During the year ended March 31, 2021, the downturn in oil prices for cannabis persisted (as was the case for the previous year), and the commercial viability of the SugarLeaf reporting unit was reviewed. Management noted that the customers for which a customer relationship intangible asset was acquired with the SugarLeaf reporting unit had ceased placing orders and there were minimal active business relationships with these customers. As the reporting unit was no longer viable given declining pricing and demand, the Corporation would not benefit from these relationships and thus decided to take accelerated amortization for this intangible asset, in the amount of $5,803,135 during the year ended March 31, 2021.

Also, Neptune was not producing or selling any products resulting from the farmer relationships acquired with the SugarLeaf reporting unit. Furthermore, SugarLeaf did not have any contracts with customers and there was no commercial viability to these supplier relationships with the farmers. Neptune will not realize future economic benefits from these relationships and thus, Management decided to take accelerated amortization for this intangible asset, in the amount of $4,749,174 during the year ended March 31, 2021.

Amortization charges are recorded in selling, general and administrative expenses.

As a result of the above events, Management determined there were impairment indicators during the quarter ended December 31, 2020 and performed an impairment test of the SugarLeaf reporting unit, for which the fair value of goodwill of the SugarLeaf reporting unit was estimated at $6.0 million, which resulted in an impairment of goodwill of $26,898,016. Management also tested other long-lived assets for impairment and consequently, Neptune recorded an impairment loss on property, plant and equipment and right-of-use assets in the amount of $1,533,766 and $107,650 respectively, during the year ended March 31, 2021.

Fair value was determined using the market approach using Level 3 inputs. Significant assumptions used in determining the fair value were the revenue of the SugarLeaf reporting unit and revenue multiples derived from comparable company transactions.

During the year ended March 31, 2022, negative industry and economic trends were identified in the second quarter. The fair value of the asset group was determined to be less than the carrying value, resulting in an impairment loss of $2,323,062 to other long-lived assets. The fair value of the asset group was determined using market multiple valuation approach with the significant assumption of market revenue multiple. The fair value of the individual assets of land, building and equipment was determined using market prices for comparable asset.

(c)
Impairment testing of Sprout:

The Corporation performed an annual impairment testing of the Sprout goodwill in the fourth quarter. The Corporation compared the carrying amount of the reporting unit to the fair value. The fair value of the Sprout reporting unit was determined to be lower than the carrying value and $3,288,847 goodwill impairment expense was recorded in the year ended March 31, 2022.

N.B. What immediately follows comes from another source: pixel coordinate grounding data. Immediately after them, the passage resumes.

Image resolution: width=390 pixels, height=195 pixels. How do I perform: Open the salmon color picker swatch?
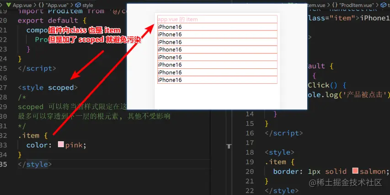click(x=355, y=170)
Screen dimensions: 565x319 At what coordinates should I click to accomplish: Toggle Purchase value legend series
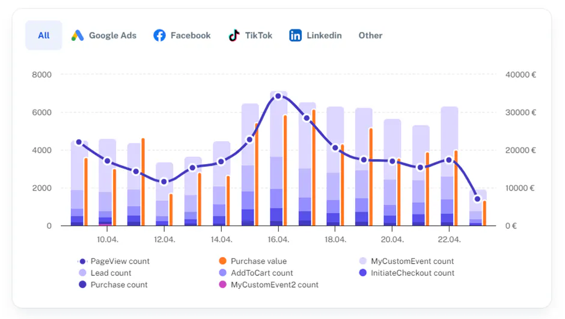(x=252, y=261)
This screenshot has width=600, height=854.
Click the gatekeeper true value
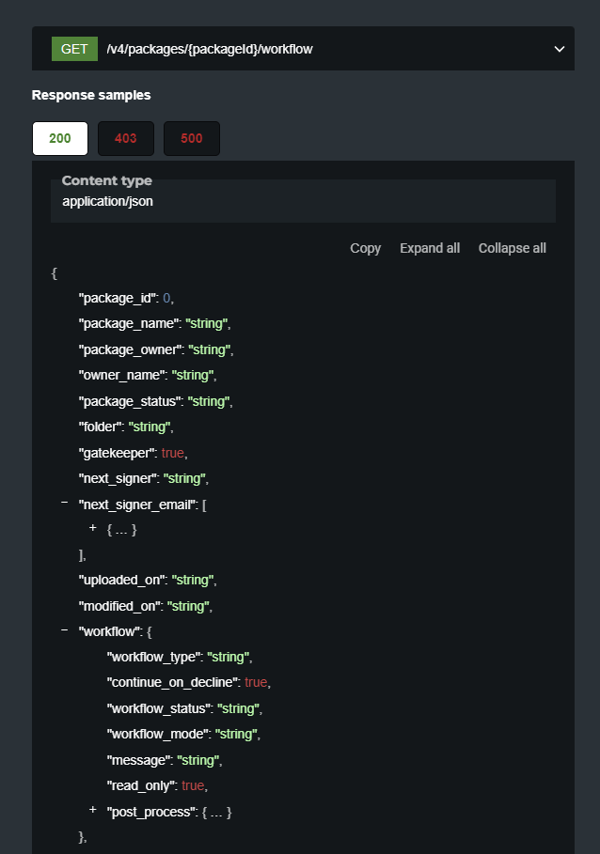coord(173,453)
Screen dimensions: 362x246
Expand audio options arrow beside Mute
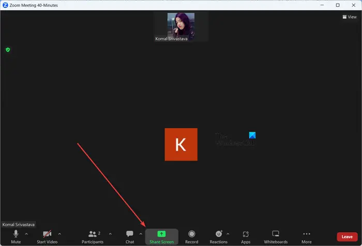click(26, 234)
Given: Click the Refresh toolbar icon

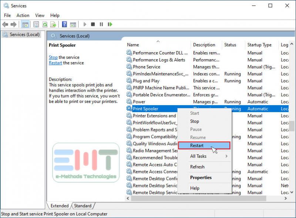Looking at the screenshot, I should [x=45, y=24].

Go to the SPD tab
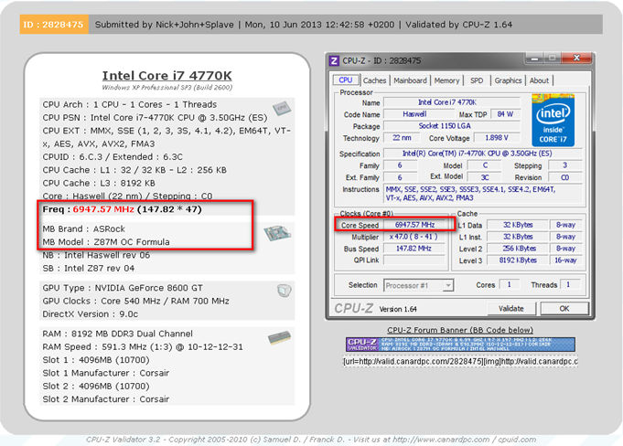click(x=475, y=80)
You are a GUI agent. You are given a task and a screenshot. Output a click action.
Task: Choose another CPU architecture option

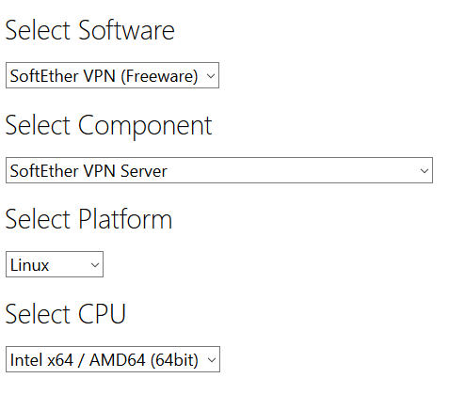click(113, 359)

The fair value of the reporting unit was estimated using a discounted cash flow model with a WACC pre-tax discount rate of 9.4% and also used the market multiples valuation approach. The discount rate represents the WACC for comparable companies operating in similar industries as the reporting unit, based on publicly available information. Determination of the WACC requires separate analysis of the cost of equity and debt, and considers a risk premium based on an assessment of risks related to the projected cash flows of the reporting unit.

Cash flows were projected based on past experience, actual operating results and the three-year business plan including a terminal growth rate of 3%.